Unions took $36M in PPP loans they weren’t eligible for


By Freedom Foundation

Hundreds of labor unions — including numerous teachers’ unions — and related organizations received $36.7 million in federal funds through the federal Paycheck Protection Program (PPP) for which they were legally ineligible, according to a new Freedom Foundation report released today.

The PPP was created by Congress as part of the CARES Act, the first federal COVID-19 relief package passed in March 2020. Administered by the Small Business Administration (SBA), the PPP provided forgivable loans to small businesses to help cover payroll costs and keep people employed during the government-mandated lockdowns.

However, from March 2020 until passage of the American Rescue Plan in March 2021, most tax-exempt organizations other than 501(c)(3) nonprofits weren’t eligible for PPP funds.

Nonetheless, the Freedom Foundation’s analysis of the SBA’s PPP loan database discovered as many as 226 loans were approved during this period for tax-exempt labor organizations under 501(c)(5) and (6), union building corporations under 501(c)(2), and union operated benefit plans under 501(c)(9).

Among the apparently ineligible recipients were at least a dozen teachers’ unions and advocacy groups that received $6.8 million in PPP loans. Nearly a dozen other unions representing government employees also received $1.5 million in PPP funds, including several affiliates of the American Federation of State, County and Municipal Employees (AFSCME).

Further, nearly a half-million dollars in PPP funds flowed to state and local AFL-CIO chapters, which represent unions, not workers, and tend to devote the lion’s share of their resources to political activity.

Finally, the report identifies 15 loans totaling $749,000 to unions and affiliated organizations whose eligibility is suspect for various reasons, such as obtaining a tax-exempt status inappropriate for a labor union.

The report also explains how culpability for the inappropriate loans is spread between:

• the borrowers, who may have fraudulently misrepresented their eligibility on loan applications;
• the private financial institutions reviewing and approving loan applications on behalf of the SBA, at least one of which was owned by the union whose application it approved; and,
• the SBA itself, which lacked internal controls to ensure only eligible tax-exempt organizations received loans and apparently took no action to remedy the problem.

Records obtained from the SBA under the Freedom of Information Act show the agency was alerted by White House staff in July 2020 that loans to labor unions were being inappropriately approved. However, unions continued to receive first and even second PPP loans for which they were ineligible until the new Democrat majority in Congress extended eligibility to unions in March 2021.

SBA records currently indicate that at least $24.2 million of the $36.7 million in union-related loans identified by the Freedom Foundation have now been forgiven.

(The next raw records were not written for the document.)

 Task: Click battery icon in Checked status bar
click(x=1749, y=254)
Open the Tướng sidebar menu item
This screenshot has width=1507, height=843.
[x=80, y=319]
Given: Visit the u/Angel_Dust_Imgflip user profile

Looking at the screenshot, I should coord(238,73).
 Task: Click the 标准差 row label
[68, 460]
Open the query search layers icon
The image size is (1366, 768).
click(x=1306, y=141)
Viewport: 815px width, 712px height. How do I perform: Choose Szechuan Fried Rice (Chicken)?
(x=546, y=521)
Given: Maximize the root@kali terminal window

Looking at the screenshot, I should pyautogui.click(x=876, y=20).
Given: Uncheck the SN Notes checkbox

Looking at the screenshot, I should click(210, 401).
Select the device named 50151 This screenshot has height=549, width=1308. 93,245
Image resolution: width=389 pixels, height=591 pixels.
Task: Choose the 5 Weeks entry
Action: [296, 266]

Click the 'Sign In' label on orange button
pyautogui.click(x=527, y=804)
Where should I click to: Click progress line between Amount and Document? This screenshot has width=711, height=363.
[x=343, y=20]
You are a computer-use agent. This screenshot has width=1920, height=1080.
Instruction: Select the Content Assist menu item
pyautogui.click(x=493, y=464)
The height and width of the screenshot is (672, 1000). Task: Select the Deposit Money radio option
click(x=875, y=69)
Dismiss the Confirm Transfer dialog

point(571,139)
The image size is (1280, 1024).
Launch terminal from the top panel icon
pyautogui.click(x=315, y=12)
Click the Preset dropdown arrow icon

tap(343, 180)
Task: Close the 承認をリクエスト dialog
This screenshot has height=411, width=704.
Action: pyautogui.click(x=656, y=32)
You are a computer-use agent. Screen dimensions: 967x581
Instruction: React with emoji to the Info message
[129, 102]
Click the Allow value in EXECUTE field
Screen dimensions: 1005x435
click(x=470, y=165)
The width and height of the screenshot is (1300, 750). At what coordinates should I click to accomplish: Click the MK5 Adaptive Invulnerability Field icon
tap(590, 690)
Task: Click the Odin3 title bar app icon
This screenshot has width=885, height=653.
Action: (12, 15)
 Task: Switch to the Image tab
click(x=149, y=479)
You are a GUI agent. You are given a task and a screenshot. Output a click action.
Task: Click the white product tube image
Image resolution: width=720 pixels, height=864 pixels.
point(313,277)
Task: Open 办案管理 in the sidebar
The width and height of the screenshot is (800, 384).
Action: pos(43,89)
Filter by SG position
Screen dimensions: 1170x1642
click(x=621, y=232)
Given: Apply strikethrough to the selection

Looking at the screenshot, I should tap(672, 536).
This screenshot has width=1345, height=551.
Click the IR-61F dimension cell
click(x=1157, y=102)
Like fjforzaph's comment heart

In light of the borrowers’ ineligibility and the high likelihood that some, if not all, of the loans were fraudulently obtained, the Freedom Foundation has submitted its findings to the SBA’s Office of Inspector General and the Department of Justice’s National Center for Disaster Fraud for further investigation.

“That hundreds of labor unions received tens of millions of dollars in federal COVID relief for which they were legally ineligible represents failure on so many levels,” said Maxford Nelsen, the Freedom Foundation’s director of labor policy and the report’s author.

“Unions shouldn’t have applied for — likely fraudulently — aid for which they weren’t eligible,” he continued. “The lenders, themselves affiliated with unions in some cases, should have done their homework or not looked the other way when approving the unions’ applications. And the Small Business Administration should have had better controls in place to ensure that only eligible organizations were being approved for loans.”

“It only adds insult to injury to know that teachers’ unions were getting federal funds all while trying to keep schools closed,” Nelsen added, “and that labor groups that engage primarily in political advocacy received taxpayer dollars to do so.”